The return of Donald Trump to power after his stint in 2016-2020, Elara Securities said,  is positive for US equities. “The corporate tax cuts (promised at 15 per cent for domestic manufacturers from 21 per cent currently) should help broaden the rally beyond Big Tech and spur buy-backs, thus boosting stock prices in the US,” stated the report by the brokerage firm, while adding that the rise in stock prices amid corporate tax cuts, improved profitability and buybacks will spur US equities. 

Trump 2.0: Hawkish Fed and firmer USD, US yields

With the start of Trump 2.0, Elara Securities said, “We see the Fed turning increasingly hawkish in the long run amid elevated fiscal risks, likely keeping inflationary risks alive. Fiscal impact of Trump Campaign Plans through 2026-2035 could see fiscal deficit, as a percentage of GDP, rising by 42bps (minimum), 219bps (average) and 442bps (maximum) from the baseline CBO projections through 2026-2035. If these translate into a rebound in inflationary risks, the Fed’s rate cut trajectory would blur even more.”

Trump 2.0: Broadly positive for India

Donald Trump’s return to power will benefit Indian equities as it spurs risk-on sentiment globally. However, challenges will linger with higher tariffs on certain Indian manufactured goods as Trump revives his ‘Make in America Plan’ and if this happens, the impact will also be felt by Indian producers. However, among the list of countries that will likely benefit from the anti-China stance of Trump, India would be the one.

Elara Securities said that the corporate tax cuts in the US could propel IT spending in the country, which in turn could benefit Indian IT companies. “Additional tailwinds continue to remain in the form of increased liquidity via Fed rate cuts and resilient US growth. Also, weaker INR will aid in the bottom lines. Weaker Rupee and continued anti-China policies could also benefit Indian pharma, though do watch out for any decision on drug price controls especially on prescription drugs- a measure that was initiated in 2020 during Trump’s first term,” the analysis report stated. 

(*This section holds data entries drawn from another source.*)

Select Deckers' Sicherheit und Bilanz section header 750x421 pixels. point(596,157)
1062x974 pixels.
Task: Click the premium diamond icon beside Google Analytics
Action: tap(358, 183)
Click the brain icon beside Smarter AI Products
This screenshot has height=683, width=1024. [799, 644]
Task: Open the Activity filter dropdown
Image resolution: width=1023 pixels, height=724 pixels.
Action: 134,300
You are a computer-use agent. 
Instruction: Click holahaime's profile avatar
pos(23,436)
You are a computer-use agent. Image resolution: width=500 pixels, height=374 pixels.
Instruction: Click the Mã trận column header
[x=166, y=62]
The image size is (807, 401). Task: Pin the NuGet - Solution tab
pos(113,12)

Further, higher collaboration is expected with India on security issues in the Indo Pacific region, which would propel greater partnership in defence engagements, thereby benefiting the Defence sector.

Also, focus on fracking and raising US oil & gas output should keep oil prices muted, which should benefit OMCs and value chain users of crude oil and substitutes. “We expect high tech sectors such as AI, semiconductors and EMS to continue to be in favor as diversification of supply chains remains aggressive amid rising investments in AI (recall NVIDIA-Reliance collaboration),” stated Elara Securities.

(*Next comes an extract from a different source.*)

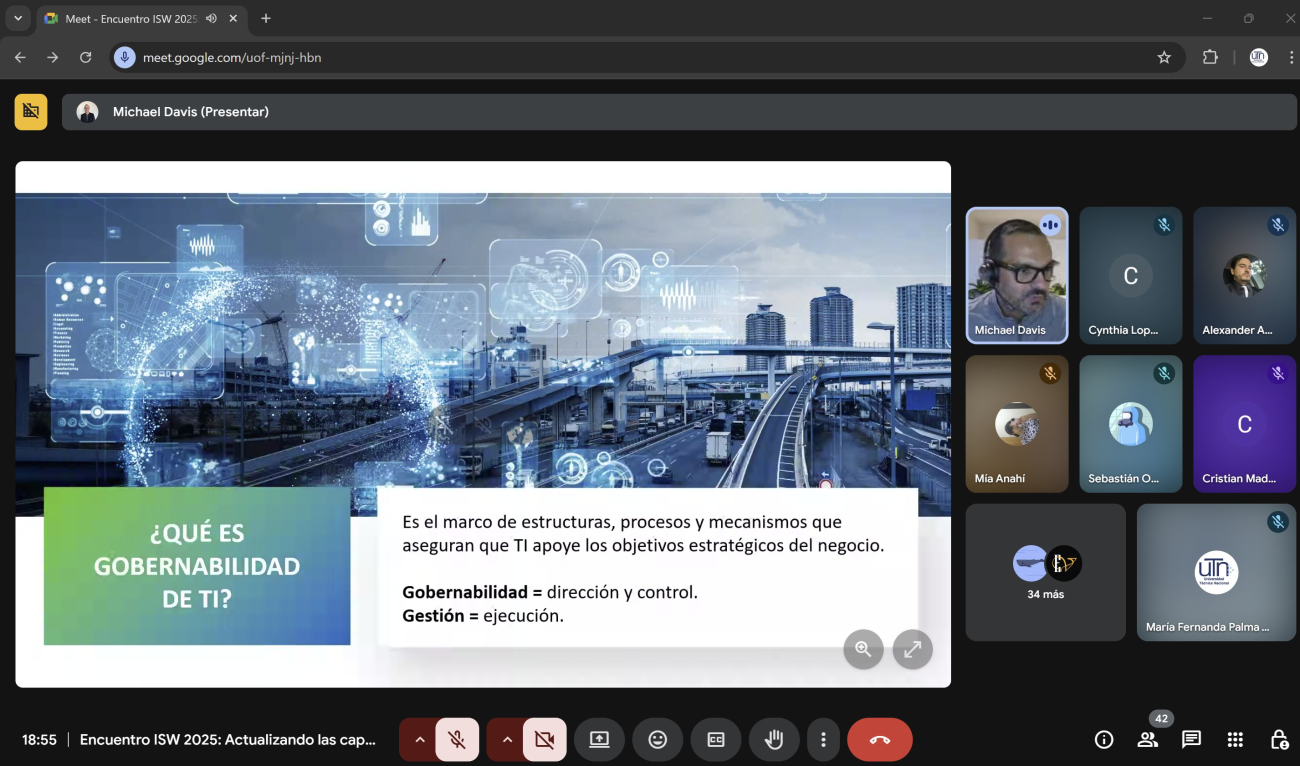Viewport: 1300px width, 766px height.
Task: Expand the presentation to fullscreen
Action: point(912,649)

Trump 2.0: Anti-China policies could hit India

Per analysis by Elara Securities, India’s exports to the US may be hit if tariffs on China rise. India’s exports to the US for items such as textiles/ yarns/fabrics/readymade garments, IC engines/transport equipment, products of iron and steel, granites outpace the imports from China in those categories, suggesting manufacturing value add and/or assembly in India. If tariffs are imposed on China, it said, this process could be disrupted, leading to uncertainties. “Moreover, if the Chinese economy fails to recover and its domestic demand does not improve, India could face increased dumping pressure from China,” the report said.